In fact, cash transactions make up 26% of overall transactions in the U.S.
Traditional manual cash management can be labor intensive and costly. These costs stem from error, inefficiency, and theft in legacy cash management practices.
But by automating cash management, cash can be accepted and managed cost-effectively.
Despite its hype, is “cashless” really the right solution for both the grocer and the consumer?
On the surface, cashless sounds great. But it can come as a significant detriment to the grocery industry’s relationship with consumers.
Lack of consumer confidence means costly business – especially with 26% of transactions completed with cash.
Offering preference of pay, including the option to pay with cash, is an asset to the grocery/consumer relationship.
Automating cash operations via cash recycling, cloud-based reconciliation, and provisional credit creates value for both grocers and consumers.
By automating cash handling processes, grocers can easily accept cash from consumers and streamline operations while dramatically reducing the cost associated with managing cash.
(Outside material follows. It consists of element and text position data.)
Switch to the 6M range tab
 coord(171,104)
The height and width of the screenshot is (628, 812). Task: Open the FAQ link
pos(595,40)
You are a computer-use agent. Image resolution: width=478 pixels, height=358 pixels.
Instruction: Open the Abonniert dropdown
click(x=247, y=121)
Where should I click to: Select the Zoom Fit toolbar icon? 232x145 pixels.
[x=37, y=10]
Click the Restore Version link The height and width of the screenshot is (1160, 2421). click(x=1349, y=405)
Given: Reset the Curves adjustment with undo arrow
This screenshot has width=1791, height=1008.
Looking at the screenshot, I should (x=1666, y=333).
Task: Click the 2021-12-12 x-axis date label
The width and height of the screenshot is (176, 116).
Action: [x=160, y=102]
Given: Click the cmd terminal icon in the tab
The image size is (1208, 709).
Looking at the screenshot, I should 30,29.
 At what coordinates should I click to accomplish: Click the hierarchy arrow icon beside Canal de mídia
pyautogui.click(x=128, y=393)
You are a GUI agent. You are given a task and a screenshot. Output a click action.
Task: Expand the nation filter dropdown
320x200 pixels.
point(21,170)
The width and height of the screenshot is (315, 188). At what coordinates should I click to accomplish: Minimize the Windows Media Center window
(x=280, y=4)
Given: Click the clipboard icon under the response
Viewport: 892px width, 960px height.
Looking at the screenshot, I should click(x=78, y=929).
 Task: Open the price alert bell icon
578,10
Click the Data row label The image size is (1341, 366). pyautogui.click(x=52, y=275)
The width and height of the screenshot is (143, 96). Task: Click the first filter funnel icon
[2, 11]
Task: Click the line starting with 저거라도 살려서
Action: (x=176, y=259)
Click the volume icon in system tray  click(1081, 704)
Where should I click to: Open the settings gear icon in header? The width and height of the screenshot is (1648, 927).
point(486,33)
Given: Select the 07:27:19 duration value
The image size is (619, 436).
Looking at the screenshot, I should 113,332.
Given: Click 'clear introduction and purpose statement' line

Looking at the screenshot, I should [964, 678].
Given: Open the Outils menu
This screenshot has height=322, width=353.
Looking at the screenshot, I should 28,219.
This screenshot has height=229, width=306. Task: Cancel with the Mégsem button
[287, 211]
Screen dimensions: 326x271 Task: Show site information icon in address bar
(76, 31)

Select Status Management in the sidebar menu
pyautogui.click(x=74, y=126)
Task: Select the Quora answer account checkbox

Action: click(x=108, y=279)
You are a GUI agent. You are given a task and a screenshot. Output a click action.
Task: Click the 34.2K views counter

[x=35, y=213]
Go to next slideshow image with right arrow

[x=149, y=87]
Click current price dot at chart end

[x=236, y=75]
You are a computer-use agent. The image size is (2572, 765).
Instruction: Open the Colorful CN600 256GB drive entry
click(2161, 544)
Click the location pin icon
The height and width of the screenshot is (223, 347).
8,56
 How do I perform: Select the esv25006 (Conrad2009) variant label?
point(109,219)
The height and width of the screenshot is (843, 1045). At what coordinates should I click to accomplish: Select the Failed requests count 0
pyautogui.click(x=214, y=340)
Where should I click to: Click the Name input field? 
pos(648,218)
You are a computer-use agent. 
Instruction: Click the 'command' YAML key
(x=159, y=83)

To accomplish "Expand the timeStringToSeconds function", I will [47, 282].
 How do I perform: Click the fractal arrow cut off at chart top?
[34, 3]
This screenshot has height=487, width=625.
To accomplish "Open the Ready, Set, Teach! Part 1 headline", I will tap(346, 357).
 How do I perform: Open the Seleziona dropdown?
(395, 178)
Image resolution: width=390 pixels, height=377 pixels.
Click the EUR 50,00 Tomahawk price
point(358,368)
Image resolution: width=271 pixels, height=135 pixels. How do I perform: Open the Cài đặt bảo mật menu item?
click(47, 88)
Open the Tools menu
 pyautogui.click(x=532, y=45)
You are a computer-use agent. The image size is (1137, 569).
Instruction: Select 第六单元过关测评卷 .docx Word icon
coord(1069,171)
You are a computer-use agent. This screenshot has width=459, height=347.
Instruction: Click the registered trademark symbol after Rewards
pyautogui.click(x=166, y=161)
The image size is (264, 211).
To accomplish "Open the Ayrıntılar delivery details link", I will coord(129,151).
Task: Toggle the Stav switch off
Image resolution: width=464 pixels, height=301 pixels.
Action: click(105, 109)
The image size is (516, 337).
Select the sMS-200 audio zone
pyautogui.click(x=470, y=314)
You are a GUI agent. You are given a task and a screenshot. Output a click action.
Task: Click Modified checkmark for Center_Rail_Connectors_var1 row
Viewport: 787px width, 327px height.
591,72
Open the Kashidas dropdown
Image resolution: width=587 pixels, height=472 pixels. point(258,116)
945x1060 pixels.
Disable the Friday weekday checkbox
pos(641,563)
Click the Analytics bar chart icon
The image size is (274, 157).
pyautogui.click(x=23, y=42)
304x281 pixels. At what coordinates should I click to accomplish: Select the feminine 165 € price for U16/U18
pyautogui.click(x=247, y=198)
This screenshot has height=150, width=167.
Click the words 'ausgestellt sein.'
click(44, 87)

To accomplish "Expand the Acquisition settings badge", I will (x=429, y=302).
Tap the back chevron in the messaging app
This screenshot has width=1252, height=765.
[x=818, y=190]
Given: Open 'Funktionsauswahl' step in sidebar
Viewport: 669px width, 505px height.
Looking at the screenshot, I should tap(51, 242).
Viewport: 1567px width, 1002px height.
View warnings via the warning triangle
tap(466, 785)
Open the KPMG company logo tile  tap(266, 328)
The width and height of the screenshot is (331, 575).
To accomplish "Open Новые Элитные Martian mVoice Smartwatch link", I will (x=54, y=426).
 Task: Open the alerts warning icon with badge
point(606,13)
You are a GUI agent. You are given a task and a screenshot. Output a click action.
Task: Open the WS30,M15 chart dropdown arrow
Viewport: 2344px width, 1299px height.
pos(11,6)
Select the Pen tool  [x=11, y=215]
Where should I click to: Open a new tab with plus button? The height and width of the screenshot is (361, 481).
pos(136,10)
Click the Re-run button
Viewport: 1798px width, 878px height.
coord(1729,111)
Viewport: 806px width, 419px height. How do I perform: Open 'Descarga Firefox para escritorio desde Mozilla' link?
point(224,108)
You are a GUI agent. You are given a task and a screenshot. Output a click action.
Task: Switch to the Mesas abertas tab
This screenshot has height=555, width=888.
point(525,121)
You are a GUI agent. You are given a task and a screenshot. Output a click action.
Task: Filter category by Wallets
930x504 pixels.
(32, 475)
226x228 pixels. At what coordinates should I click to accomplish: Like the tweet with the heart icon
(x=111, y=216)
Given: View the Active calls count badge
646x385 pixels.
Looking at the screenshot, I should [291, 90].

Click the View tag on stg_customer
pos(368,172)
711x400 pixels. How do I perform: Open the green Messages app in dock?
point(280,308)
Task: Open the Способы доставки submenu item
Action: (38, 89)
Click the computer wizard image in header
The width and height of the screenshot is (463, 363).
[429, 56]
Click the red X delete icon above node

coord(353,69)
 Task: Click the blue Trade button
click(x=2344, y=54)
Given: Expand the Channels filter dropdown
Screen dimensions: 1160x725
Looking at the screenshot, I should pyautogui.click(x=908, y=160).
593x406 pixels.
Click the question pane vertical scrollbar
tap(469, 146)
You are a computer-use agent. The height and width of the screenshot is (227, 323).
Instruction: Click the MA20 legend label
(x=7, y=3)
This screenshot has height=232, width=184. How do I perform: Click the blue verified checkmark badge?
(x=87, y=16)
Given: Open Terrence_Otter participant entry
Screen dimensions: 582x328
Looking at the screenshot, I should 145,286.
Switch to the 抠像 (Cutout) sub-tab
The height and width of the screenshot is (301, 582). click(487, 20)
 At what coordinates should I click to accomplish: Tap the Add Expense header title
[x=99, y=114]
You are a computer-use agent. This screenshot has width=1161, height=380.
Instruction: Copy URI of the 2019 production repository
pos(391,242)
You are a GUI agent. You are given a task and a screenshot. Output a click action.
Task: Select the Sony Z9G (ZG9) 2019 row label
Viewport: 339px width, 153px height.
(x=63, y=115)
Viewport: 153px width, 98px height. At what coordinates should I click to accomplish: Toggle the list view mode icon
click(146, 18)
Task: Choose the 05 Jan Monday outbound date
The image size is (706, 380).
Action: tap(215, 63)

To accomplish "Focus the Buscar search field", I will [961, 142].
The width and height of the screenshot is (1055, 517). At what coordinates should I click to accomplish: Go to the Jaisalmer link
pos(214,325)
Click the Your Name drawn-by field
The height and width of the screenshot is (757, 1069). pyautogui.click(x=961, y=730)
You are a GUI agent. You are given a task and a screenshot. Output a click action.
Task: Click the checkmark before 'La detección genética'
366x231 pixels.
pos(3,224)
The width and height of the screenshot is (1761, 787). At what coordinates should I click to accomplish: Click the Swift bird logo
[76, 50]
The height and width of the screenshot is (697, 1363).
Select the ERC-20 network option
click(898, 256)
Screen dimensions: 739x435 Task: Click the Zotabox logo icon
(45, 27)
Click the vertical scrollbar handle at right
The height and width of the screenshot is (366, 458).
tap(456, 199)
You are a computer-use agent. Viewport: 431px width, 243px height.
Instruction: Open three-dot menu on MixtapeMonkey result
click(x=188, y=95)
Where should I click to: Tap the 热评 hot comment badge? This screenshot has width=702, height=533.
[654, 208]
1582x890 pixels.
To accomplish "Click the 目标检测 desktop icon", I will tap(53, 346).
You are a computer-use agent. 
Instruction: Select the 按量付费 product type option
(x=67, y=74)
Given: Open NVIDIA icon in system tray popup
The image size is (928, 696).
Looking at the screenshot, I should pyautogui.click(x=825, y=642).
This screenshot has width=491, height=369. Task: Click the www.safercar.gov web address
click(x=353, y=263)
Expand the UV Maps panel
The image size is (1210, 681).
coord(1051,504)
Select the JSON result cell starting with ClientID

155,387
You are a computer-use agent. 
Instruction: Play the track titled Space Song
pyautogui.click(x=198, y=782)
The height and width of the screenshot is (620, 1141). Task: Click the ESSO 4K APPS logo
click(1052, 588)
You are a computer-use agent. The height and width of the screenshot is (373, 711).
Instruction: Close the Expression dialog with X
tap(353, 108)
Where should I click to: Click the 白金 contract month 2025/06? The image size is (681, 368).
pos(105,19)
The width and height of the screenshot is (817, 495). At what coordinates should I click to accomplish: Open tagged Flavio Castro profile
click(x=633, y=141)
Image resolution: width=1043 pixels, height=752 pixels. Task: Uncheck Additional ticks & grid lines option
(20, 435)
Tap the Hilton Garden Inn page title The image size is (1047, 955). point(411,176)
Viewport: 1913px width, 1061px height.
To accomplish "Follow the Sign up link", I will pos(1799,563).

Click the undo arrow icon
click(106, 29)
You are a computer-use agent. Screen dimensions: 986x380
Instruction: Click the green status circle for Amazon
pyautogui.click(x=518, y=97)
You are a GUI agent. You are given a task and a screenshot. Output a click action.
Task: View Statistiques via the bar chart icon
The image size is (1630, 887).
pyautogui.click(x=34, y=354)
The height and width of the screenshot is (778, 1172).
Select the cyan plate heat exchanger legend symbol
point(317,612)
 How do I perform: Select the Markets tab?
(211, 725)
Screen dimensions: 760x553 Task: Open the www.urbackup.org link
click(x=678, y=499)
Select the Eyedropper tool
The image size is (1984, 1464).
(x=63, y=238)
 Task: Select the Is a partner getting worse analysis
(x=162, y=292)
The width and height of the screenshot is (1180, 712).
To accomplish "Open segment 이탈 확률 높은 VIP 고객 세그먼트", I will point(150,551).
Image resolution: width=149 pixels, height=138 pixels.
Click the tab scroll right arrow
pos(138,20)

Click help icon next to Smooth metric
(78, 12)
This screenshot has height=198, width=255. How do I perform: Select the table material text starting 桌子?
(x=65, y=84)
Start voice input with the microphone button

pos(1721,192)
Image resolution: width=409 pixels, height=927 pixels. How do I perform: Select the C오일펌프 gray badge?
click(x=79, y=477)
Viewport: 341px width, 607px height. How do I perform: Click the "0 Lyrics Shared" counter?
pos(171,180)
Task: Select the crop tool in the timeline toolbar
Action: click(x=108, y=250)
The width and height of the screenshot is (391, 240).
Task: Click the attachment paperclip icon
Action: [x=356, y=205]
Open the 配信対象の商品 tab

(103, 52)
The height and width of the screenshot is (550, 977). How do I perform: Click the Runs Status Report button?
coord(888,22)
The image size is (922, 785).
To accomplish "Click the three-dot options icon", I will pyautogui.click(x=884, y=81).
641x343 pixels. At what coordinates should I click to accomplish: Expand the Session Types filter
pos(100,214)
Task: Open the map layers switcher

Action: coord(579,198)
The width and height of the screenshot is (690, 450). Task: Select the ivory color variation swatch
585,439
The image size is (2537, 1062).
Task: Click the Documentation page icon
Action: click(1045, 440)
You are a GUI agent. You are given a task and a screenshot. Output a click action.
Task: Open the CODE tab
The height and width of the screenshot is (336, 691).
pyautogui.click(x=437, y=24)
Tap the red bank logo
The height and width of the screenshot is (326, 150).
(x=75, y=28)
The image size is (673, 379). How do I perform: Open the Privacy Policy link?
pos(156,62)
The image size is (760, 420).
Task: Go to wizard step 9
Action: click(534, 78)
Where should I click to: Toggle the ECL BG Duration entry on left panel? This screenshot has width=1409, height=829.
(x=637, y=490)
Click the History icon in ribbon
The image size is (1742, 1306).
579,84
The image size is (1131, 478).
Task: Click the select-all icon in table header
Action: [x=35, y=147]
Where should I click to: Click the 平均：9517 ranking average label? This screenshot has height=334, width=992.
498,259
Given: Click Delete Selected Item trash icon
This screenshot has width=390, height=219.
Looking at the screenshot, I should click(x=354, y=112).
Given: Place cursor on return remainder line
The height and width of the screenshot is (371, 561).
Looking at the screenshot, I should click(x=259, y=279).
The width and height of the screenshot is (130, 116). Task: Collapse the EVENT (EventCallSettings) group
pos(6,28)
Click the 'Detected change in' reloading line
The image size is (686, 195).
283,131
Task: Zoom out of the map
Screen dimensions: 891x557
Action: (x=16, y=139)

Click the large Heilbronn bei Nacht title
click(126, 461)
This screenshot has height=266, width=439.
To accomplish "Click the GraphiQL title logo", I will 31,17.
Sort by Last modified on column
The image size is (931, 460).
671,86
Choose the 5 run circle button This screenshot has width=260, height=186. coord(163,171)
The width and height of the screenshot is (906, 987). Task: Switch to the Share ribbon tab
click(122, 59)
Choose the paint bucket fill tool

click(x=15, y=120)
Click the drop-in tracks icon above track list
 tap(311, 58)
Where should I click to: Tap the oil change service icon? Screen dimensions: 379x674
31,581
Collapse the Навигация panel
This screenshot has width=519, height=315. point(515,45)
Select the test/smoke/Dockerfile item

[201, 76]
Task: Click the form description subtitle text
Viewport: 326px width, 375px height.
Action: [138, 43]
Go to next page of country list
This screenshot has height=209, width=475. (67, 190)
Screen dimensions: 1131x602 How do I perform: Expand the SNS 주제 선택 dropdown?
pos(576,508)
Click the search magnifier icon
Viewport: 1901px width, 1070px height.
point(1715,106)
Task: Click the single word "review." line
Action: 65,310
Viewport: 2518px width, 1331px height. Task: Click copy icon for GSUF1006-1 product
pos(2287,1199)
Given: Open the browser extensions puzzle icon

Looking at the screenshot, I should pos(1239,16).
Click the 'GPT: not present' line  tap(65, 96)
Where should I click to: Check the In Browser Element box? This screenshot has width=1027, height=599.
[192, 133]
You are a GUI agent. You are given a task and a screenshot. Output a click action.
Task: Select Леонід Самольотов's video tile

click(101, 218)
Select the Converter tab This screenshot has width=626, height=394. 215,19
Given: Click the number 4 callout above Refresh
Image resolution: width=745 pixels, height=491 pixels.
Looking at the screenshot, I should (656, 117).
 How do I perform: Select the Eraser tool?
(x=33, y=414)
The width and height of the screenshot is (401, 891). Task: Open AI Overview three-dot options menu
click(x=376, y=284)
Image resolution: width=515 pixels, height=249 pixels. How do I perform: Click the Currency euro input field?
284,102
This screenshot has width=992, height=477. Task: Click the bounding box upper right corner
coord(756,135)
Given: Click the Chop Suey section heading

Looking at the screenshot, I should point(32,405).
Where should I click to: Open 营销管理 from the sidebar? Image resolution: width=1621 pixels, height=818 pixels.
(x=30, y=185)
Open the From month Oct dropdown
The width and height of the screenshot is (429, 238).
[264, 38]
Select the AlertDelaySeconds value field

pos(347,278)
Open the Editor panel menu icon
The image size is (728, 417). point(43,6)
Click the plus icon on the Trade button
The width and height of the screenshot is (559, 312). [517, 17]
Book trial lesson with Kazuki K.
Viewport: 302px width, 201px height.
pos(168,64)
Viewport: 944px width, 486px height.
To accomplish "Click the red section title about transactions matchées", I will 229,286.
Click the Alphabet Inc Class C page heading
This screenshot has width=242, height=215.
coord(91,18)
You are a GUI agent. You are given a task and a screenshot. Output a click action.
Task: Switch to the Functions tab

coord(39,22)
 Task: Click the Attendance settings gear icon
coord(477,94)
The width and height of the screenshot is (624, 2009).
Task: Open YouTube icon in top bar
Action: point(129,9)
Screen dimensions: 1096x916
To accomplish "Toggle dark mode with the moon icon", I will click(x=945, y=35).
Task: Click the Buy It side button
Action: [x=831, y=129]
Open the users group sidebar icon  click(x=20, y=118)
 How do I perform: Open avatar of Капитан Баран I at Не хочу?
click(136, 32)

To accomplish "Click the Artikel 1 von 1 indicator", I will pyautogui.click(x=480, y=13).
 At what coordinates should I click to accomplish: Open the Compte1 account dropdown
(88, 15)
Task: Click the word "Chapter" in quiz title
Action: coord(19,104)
With automated back office operations, like automated cash management, grocers gain from less cash on hand, virtually no cash counting, daily credit to the bank, reduction of courier fees, and complete reconciliation with the POS.
Additionally, time-consuming bookwork related to manual cash reconciliation can be completely automated. Shrink also decreases with cash recycling hardware and automated reconciliation as cash accountability increases.
By allowing consumers to pay with cash, grocers connect with a wider consumer base because doing so expands consumer payment options.
As a result, cash’s value to consumers creates value for grocers. Cash automation propels this shared value and reduces cash management costs to increase profits.